— YOUR INSTRUCTIONS —
Pick up the recollection of Tim right after its final sentence and write the next few paragraphs.

— SUPPLIED PASSAGE —
# # # # #

My memories of Tim include his incredible skill with models and electronics. I didn’t recognize it at the time, but that skill was evidence of Tim’s awesome analytical intelligence blossoming. I was 18 years old when Tim was killed while serving off the coast of Vietnam. Before he enlisted in the Navy, we spent countless nights watching late night horror movies, building models and rockets, and engaging in adventures some of which I am not at liberty to share.
In 1971 like most juniors I received my high school class ring. Later that year there was an evening activity night at the school. Tim joined me and my usual entourage from school. As the evening was winding down, we went outside and sat on a small hill overlooking the football field. All was well until an acquaintance from school attacked me from behind. I was seated at the time and at a significant disadvantage. We tumbled down the hill and landed on the football field in single combat. I don’t recall how long the engagement lasted, but it ended in a draw as our respective factions pulled the belligerents apart. To this day I don’t know what motivated the attack.

# # # # #

— DATASET CONTENT —

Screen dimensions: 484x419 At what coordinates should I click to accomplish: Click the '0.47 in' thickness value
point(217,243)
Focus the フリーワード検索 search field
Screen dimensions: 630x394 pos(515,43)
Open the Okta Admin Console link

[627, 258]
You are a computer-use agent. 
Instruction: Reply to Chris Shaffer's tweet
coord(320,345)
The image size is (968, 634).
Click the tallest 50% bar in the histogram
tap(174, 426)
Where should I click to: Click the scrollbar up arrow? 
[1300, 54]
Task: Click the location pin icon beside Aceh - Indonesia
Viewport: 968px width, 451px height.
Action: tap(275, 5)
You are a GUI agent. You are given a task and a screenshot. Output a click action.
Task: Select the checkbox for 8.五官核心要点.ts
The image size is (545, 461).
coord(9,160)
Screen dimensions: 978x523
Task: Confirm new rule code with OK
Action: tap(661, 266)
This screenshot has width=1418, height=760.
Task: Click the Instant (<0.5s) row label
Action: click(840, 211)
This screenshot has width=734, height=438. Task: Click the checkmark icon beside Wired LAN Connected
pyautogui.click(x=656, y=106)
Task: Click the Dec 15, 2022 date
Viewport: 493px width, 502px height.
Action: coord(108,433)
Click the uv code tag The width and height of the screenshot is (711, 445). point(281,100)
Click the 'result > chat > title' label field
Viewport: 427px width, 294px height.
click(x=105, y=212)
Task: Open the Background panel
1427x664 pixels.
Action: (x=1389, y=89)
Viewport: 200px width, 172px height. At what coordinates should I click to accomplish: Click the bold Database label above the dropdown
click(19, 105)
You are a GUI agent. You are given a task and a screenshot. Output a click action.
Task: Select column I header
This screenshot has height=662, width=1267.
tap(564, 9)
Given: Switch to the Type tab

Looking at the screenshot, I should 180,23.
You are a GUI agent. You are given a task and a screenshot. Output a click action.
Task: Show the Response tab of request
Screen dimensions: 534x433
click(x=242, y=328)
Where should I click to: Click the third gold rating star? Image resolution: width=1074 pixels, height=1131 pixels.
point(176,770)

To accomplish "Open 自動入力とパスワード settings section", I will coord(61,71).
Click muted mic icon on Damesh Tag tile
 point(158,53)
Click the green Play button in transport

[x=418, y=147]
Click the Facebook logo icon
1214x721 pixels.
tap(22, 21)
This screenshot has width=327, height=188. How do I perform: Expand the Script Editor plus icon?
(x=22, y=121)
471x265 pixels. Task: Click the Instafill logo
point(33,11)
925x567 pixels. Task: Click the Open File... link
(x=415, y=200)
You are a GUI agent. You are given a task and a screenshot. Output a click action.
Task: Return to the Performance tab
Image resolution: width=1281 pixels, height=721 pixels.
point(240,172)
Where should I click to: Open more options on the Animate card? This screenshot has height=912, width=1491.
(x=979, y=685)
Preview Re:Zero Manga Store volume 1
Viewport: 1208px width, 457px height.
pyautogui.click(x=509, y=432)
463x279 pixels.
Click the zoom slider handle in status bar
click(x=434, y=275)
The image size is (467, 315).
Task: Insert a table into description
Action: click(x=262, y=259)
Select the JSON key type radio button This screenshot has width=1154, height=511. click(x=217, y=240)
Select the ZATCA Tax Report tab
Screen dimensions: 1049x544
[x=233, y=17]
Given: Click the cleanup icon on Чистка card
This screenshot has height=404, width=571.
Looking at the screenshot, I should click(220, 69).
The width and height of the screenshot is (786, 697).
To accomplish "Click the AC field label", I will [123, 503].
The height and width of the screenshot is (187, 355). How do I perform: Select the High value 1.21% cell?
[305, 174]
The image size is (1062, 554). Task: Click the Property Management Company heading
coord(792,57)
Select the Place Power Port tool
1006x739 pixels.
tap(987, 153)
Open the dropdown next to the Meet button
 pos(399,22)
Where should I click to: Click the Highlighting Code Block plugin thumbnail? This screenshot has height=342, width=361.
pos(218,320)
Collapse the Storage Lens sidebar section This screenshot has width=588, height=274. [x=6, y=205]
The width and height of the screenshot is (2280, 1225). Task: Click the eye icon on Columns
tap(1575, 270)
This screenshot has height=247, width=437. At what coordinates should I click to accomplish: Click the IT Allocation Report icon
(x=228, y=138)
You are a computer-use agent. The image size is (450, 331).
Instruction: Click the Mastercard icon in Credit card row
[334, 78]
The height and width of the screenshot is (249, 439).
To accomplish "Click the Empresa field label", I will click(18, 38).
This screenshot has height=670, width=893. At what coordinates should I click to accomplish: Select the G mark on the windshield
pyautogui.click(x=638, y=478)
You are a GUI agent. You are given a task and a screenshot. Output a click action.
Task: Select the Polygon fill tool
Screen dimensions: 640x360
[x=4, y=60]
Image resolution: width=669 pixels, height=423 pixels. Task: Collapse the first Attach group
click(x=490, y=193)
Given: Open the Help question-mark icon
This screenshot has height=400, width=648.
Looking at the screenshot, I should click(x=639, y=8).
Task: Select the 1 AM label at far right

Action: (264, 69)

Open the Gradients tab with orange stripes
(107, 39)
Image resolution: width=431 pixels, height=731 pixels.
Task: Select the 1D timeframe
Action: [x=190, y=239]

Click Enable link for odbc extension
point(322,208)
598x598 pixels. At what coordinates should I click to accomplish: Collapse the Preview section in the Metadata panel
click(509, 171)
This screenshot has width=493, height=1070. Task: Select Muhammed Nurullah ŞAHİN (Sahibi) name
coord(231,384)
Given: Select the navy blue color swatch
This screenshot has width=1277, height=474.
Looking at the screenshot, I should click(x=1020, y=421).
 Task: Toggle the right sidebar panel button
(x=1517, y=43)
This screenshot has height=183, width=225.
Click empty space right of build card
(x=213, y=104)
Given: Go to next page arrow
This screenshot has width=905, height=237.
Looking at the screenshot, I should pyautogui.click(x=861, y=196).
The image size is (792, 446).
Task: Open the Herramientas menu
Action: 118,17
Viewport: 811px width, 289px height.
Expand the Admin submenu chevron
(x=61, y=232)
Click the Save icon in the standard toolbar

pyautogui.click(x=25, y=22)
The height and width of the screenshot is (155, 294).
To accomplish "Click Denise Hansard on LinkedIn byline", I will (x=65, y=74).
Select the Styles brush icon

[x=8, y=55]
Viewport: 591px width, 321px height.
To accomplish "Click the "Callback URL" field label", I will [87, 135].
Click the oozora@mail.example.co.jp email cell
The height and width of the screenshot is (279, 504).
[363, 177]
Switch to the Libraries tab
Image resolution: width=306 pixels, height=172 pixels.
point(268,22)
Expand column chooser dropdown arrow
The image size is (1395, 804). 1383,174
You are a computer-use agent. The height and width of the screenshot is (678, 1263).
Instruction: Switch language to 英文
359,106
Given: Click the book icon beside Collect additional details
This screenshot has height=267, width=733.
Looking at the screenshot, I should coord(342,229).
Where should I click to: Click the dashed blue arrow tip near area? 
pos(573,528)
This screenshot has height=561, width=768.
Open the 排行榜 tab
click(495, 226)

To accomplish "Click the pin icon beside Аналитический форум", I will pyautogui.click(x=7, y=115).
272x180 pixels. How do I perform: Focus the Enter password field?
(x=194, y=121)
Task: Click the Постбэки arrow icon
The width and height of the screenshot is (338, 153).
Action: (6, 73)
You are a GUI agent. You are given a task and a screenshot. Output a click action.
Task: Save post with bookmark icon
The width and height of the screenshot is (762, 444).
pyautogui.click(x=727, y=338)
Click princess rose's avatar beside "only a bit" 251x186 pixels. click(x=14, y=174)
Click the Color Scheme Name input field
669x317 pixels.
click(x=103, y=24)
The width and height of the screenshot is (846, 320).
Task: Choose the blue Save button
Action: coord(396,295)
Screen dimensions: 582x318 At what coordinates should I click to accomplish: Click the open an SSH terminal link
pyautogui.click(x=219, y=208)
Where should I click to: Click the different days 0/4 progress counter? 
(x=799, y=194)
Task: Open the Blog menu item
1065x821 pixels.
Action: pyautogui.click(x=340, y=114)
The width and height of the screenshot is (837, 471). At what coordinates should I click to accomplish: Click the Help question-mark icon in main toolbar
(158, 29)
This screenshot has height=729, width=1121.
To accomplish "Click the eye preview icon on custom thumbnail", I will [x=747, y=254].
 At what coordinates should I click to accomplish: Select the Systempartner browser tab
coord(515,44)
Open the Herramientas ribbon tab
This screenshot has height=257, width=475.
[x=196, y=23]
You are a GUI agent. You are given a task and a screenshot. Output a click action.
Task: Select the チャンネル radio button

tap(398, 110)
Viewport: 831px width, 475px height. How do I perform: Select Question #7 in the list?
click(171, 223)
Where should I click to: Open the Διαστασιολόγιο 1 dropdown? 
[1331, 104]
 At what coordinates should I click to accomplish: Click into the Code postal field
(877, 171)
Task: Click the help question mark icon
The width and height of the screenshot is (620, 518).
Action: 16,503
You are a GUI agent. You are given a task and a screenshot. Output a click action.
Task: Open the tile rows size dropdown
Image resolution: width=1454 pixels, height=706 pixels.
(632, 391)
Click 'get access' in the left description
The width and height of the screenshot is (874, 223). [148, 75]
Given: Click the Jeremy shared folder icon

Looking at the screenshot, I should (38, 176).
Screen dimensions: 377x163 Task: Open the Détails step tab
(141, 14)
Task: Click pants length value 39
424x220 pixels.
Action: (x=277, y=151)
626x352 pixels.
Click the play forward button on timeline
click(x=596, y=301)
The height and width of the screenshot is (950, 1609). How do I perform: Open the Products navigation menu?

# # # # #

— OUTPUT FOR THIS EXERCISE —
On the drive home, I noticed my class ring had fallen off during the affray. It was near midnight on a moonless Saturday night, and my ring was somewhere on an unlighted football field. I decided it was futile to return to the field as the odds of finding the ring were slim even in daylight. Everyone went home and went to bed, or so I thought.
Early Sunday morning my dad followed his usual routine of going outside to retrieve the Sunday paper from the lawn. When he opened our front door, he noticed something scotch taped to the outer side. It was my class ring. While the rest of the town slept, Tim went to his house, retrieved a rake, hiked back to the school, and in the gloom of night raked the football field until he found my ring.
I have no words to describe my gratitude or my sense of loss at the passing of the best friend anyone could ever ask for. Knowing Tim I can’t help but believe he was probably attempting to help someone when tragedy struck. The loss of a friend is still heartfelt to this day.